My doctoral work engages diverse Tanzanian children as co-ethnographers of their own language and literacy practices. I partner with Tanzanian children to make visible their resourcefulness, generate materials centring their own languages and perspectives, and catalyze dialogue on how their funds of knowledge can be embraced as foundational educational resources.
Acknowledging the rich linguistic, semiotic, and cultural resources of children, my doctoral work engages diverse Tanzanian children as co-ethnographers of their own language and literacy practices. Schooling, in Tanzania and elsewhere, tends to privilege language and literacy practices of the elite, and to mute the linguistic and semiotic resources of diverse populations. My work partners with Tanzanian children to make visible their resourcefulness, generate materials centring their own languages and perspectives, and catalyze dialogue on how their funds of knowledge can be embraced as foundational educational resources. Employing participatory visual methodologies, my research involves collaborating with schools to create opportunities for 10-12-year-old children to use drawing, photovoice, and multilingual, multimodal bookmaking to explore, affirm, and expand their diverse language and literacy practices. Through their participation in this research, children will also explore their imagined futures, the roles of diverse languages and literacies in these imagined futures, and how education might be reimagined to make space for more diverse languages and literacies in the service of access, equity, and the alternative futures they envision. Comparing two schools of contrasting social class positions, this study also investigates intersections between social class and access to the languages and literacies of schooling, exploring implications for equity.
What does being a Public Scholar mean to you?
Being a Public Scholar means using scholarship as a conduit for social change, through both the process and the products of research. Public scholarship means being committed to the real-world impact of one’s work, having an action orientation, and engaging with issues and conversations beyond the confines of academia.
In what ways do you think the PhD experience can be re-imagined with the Public Scholars Initiative?
I am passionate about participatory and creative methodologies, and, for me, reimagining methodological possibilities is a critical part of meaningful, community-engaged PhD work.

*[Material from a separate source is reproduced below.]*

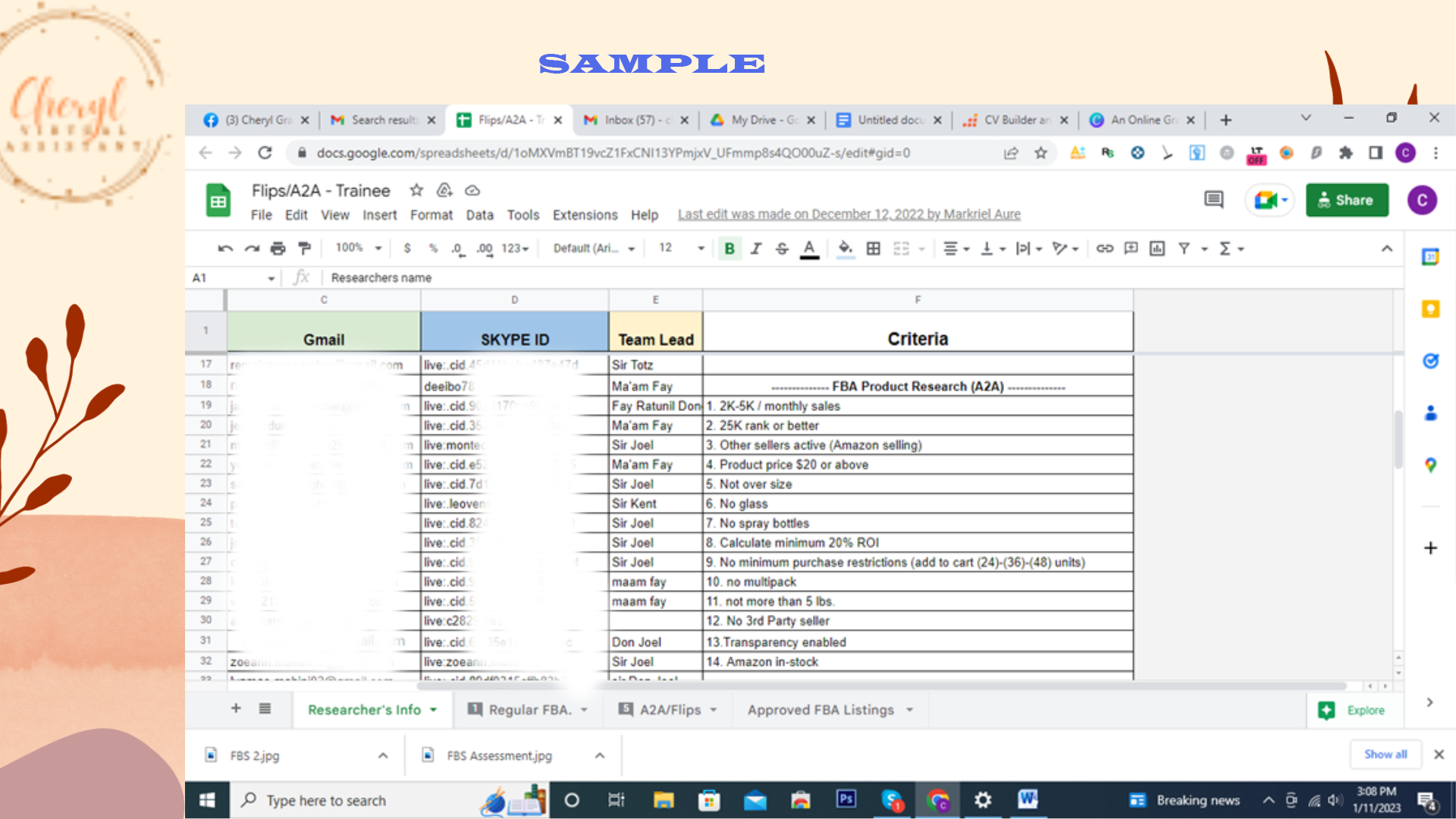Open the Extensions menu
1456x819 pixels.
pos(585,215)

I believe that knowledge production is necessarily a collaborative process, and am interested in reimagining the PhD in ways that centre collaboration and co-ownership of research. I think we need to be creative in how we think about and value the products of our research, and to embrace approaches to dissemination that are accessible and of value to the general public. My work is about exploring and celebrating diverse languages and literacies. PhD scholarship can be greatly enriched by incorporating a broader range of modalities, languages, and ways of knowing into our methodologies and representations of our research.
How do you envision connecting your PhD work with broader career possibilities?
My work has connected me with a wide array of community organizations, schools, NGOs, and other institutions. I hope to continue and expand these collaborations to further social justice-oriented education work in the future.
How does your research engage with the larger community and social partners?
My work involves partnering with Tanzanian children as co-ethnographers and with schools as collaborators in this research. The products of this research, including drawings, photovoice, and multilingual, multimodal books, will be shared with broader communities, thereby sparking dialogue while also making available useful educational resources. This project is an extension of my work with Cheche Community Library, a learning centre I founded in 2015, which engages the larger community in imagining educational alternatives through the centring of multilingualism, multimodality, and local knowledges.
Why did you decide to pursue a graduate degree?
Graduate studies offer space to spend focused time deep-diving into questions and issues that I am deeply passionate about and that I believe are urgent in struggles for a more just world.
Why did you choose to come to British Columbia and study at UBC?
I decided to study at UBC because I wanted to work with my supervisors, Dr. Bonny Norton and Dr. Marlene Asselin, whose work I had drawn on extensively in the past and wanted to build on in my doctoral research.
Public scholarship means being committed to the real-world impact of one’s work, having an action orientation, and engaging with issues and conversations beyond the confines of academia.